People are not (fill in your favorite insult here) for embracing either world view. Both can be justified. Both have their place in history. The place for helping each other out as things are falling apart is in a crisis. FDR was a fine crisis leader. We’re heading into another crisis today. Nixon and Reagan — well, Reagan anyway — was a fine unravelling leader. The GIs and to an extent the Silent and Boomers as well were well and truly burned out trying to bear any burden, pay any price, fight any foe, etc… We had tried to do too much. We failed at too many things with Watergate, the hostage crisis, oil crisis, stagflation, the fall of Saigon and national malaise. It was time for a change and a break.

I’m into cyclical history to the extent of saying the FDR and Reagan memes are part of the cycle, with both sets of ideas having their place. My world view has come to embrace cyclical history more than either the FDR or Reagan memes. I see the current election as a referendum between the two sets of memes, a vote on where we are or ought to be in the cycle. I can look at extreme Judger partisans who cling to one set of memes or the other with rigid certainty while rejecting the other absolutely and without doubt and shake my head in great frustration.

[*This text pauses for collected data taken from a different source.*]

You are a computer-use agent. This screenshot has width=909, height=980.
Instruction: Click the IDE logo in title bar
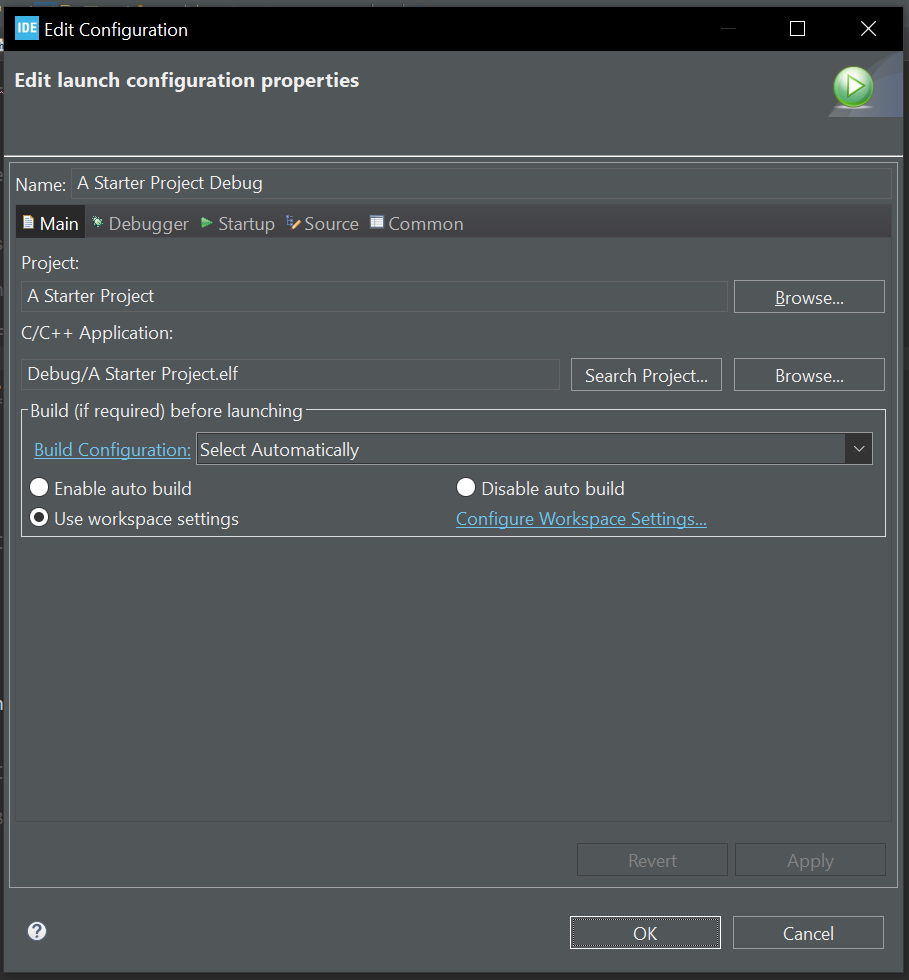(26, 29)
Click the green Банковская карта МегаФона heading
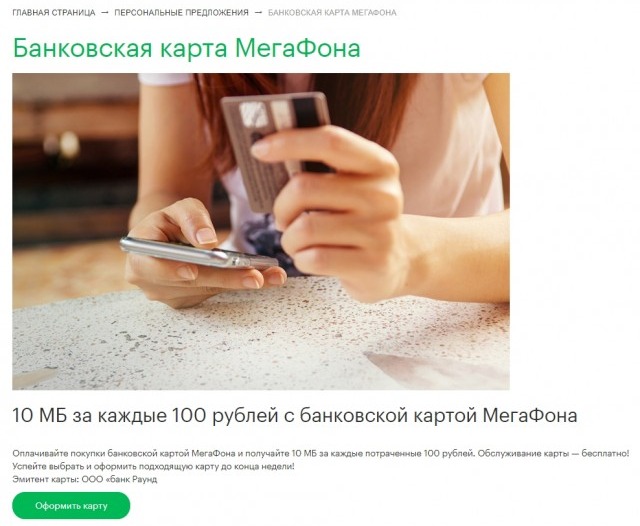Screen dimensions: 640x526 (x=187, y=48)
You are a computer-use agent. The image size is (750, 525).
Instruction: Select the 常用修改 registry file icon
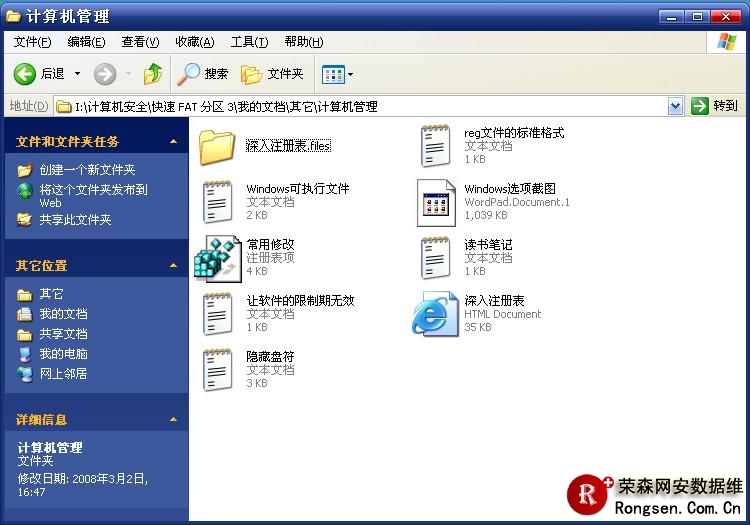[216, 258]
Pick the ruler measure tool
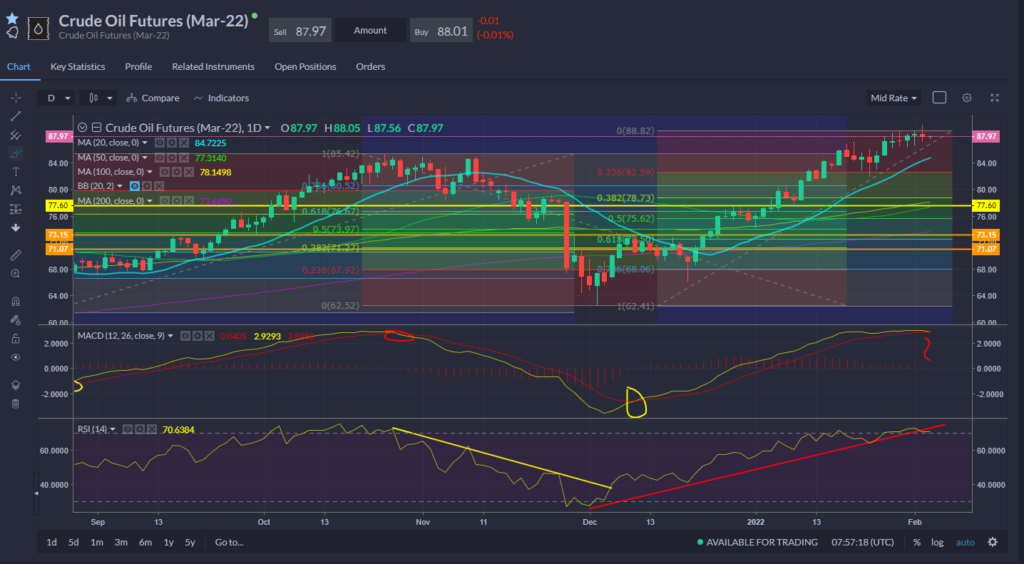This screenshot has width=1024, height=564. coord(15,255)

Now, the policies appropriate to today are no more a precise return to FDR than Reagan’s memes are a replication of Gilded Age laissez faire. History doesn’t go around in a circle. It’s a spiral. Major progress is made every crisis. The problems being solved in any given crisis are not the same as the problems of the crisis before. Thus, the new solutions will reflect four score and seven years worth of changing technology and culture.

But you still want to work together for a common cause for the common good in a crisis, while that sort of intensity and dedication isn’t going to be sustained indefinitely. One shouldn’t try. Unravellings are a time for the Robber Barons, while crises are a time for the People.

But people generally don’t think cyclically when examining their political values. Some will say FDR’s ideas were great for his time and embrace them. Others will say Reagan’s ideas were great for his time and embrace them. Few are ready to admit that both leaders had considerable merit, knew their country, knew the mood of the people given the state of the cycles when they took power. Both did what they felt had to be done, what was entirely appropriate during their times in office.

A cyclical world view embracing and including both sets of values is more complex and nuanced than either world view alone. To me, both sets of values have merit in their time and place. Neither set should be embraced as all inclusive. One needs to understand and respect both sets of values if one is to truly understand a culture where both FDR and Reagan are respected and revered. One can’t forget, though, that both sets of ideas have flaws. Each way of thinking has its time, and that time is not always. One can’t blindly worship what was right a decade or a century ago. One must absolutely acknowledge the flaws in both perspectives and be ready to tune and improve big time.

Not that I expect extreme Judgers, extreme partisans, to grow their world views that much. That is really really hard. People are used to thinking linear and thinking binary. One sees either or confrontation rather than inclusive understanding. If one side of a world view clash is right, it seems to follow that the other side must be wrong.

Buzz. Incorrect. There is more to history and politics than you can find while clinging to either set of values only.
That this nation, under God, shall have a new birth of freedom, and that government of the people, by the people, for the people shall not perish from the earth.